Lidia Poët, la caparbietà al servizio della legge

Le battaglie della prima avvocatessa d'Italia

Lidia Poet
Fulvio Gatti
Fulvio Gatti

Giornalista, networker e curatore di eventi, torinese per rigore e monferrino per flemma. Scrive da quasi 20 anni su testate locali e nazionali e ha all’attivo svariate pubblicazioni tra fumetto, divulgazione e cultura pop. Dal 2019 è presidente dell’Accademia di Cultura Nicese “L’Erca” di Nizza Monferrato.

  

Sulla sua lapide, in località S. Martino di Perrero, in Val Germanasca, è definita “prima avvocatessa d’Italia”. Lidia Poët diventò tale agli occhi della legge però solo a 65 anni, dopo un’interminabile battaglia, scaturita alla Corte d’Appello di Torino e che condusse il dibattito fino nel Parlamento dell’allora giovane Italia Unita.

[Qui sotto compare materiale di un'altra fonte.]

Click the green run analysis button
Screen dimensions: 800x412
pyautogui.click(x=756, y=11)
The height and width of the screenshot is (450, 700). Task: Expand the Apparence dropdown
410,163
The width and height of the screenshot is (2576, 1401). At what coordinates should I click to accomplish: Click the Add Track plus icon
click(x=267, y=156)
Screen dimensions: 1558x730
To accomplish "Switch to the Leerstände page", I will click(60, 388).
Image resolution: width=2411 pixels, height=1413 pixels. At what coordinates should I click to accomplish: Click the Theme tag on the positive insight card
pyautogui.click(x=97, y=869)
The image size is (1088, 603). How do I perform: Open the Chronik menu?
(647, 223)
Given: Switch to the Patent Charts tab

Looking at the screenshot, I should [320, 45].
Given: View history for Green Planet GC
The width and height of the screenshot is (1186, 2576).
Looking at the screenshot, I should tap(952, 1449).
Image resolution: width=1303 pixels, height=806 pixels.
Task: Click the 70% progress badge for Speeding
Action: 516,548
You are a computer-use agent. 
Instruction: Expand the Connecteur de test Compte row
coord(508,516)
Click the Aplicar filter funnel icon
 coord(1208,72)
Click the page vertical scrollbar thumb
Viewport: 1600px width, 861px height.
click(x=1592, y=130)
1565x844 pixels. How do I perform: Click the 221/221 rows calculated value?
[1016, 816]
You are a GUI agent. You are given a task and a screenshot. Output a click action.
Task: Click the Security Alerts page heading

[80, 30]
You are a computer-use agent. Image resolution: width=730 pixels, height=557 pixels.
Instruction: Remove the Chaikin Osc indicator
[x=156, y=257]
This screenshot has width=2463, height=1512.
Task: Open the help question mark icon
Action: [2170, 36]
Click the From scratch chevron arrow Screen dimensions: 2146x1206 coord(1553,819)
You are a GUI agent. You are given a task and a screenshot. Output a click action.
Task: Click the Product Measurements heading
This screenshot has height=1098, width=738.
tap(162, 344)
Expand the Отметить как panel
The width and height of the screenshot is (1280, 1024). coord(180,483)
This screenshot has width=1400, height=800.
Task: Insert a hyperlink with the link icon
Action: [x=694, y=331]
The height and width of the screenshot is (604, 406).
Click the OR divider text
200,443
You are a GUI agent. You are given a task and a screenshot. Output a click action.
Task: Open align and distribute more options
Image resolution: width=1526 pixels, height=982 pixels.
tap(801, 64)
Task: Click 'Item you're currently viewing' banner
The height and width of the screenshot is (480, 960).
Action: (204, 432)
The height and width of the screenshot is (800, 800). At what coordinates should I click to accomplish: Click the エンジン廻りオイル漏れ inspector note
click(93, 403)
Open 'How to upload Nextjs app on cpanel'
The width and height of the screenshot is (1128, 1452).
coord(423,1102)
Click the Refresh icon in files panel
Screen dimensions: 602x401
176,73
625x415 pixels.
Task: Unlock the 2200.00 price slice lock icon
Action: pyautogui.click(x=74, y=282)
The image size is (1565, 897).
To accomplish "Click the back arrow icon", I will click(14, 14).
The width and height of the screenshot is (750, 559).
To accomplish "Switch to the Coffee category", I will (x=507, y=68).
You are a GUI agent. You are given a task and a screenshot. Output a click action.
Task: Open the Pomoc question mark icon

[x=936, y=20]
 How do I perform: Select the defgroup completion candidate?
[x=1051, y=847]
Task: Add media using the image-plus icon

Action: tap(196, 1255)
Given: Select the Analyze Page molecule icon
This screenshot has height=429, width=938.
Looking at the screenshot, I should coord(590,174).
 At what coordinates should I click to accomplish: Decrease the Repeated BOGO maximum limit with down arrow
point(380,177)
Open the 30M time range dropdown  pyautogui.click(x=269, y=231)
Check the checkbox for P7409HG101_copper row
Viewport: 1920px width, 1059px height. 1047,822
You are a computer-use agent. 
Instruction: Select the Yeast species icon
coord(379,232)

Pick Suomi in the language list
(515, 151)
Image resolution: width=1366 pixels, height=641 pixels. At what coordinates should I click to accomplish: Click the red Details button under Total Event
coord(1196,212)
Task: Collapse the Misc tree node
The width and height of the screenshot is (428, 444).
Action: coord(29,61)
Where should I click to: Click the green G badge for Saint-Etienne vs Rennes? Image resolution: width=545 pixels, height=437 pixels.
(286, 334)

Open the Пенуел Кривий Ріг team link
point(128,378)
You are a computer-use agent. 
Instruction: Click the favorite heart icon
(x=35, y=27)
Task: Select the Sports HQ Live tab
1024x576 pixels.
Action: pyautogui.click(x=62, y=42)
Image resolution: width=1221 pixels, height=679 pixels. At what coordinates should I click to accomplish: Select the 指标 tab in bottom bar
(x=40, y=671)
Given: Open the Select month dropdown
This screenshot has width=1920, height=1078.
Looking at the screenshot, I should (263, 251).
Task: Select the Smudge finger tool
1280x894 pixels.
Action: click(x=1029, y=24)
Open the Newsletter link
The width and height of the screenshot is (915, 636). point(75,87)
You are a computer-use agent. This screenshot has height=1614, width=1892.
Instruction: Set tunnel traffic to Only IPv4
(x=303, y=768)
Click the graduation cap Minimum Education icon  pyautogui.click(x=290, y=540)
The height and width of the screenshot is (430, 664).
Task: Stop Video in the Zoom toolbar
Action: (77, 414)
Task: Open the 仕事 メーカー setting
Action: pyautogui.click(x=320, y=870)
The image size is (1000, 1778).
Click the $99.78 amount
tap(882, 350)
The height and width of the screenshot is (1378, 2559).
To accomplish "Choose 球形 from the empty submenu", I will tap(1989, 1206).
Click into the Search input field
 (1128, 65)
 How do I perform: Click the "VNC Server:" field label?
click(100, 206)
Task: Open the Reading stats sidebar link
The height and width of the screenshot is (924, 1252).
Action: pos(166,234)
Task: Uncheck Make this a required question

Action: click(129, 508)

Avvocatessa nonostante tutto

Lidia Poët
Lidia Poët

La sua storia è importante in quanto prima donna lungo un sentiero professionale che, in precedenza, era riservato ai soli uomini. Ma anche, forse, una testimonianza di quanto i riconoscimenti ufficiali possano diventare secondari nei casi in cui competenza, volontà e genuina passione sono già in abbondanza.

Lidia Poët lavorò in ambito legale, per decenni, con la complicità del fratello Enrico. Fu inoltre attivista per i diritti delle donne, nonché presidente del comitato che ne promosse l’ammissione al voto, forse come conseguenza dell’aver trovato così tante porte sbarrate lungo la strada. A ripercorrerne oggi la biografia, cogliendo la grande abilità oratoria lasciataci (per fortuna) per iscritto, lo spunto che scaturisce potrebbe apparire di primo acchito controcorrente. Se la signorina Poët potesse parlare oggi, con il senno di poi, forse il suo vero orgoglio non sarebbe l’essere stata la “prima avvocatessa”; bensì, l’aver fatto il proprio lavoro per anni, nel corso di una lunga vita, al meglio della propria energia e abilità.

Nata per studiare

Lidia Poët nasce nel 1855 a Traverse, borgata di Perrero, nella provincia torinese. La vallata all’epoca si chiama val S. Martino (oggi val Germanasca) e consiste in 11 comuni riuniti in consorzio. Impossibile non citare l’allora notevole sistema scolastico valdese nel Pinerolese (val Germanasca, val Pellice e bassa val Chisone): nel 1848/1849 vi si contano 169 scuole e circa 5 mila alunni. Un’eccellenza che si estenderà fino al 1911, quando l’istruzione diventerà per legge a carico dello Stato Italiano, creando a monte un humus culturale favorevole a una bambina, poi adolescente, particolarmente portata per lo studio.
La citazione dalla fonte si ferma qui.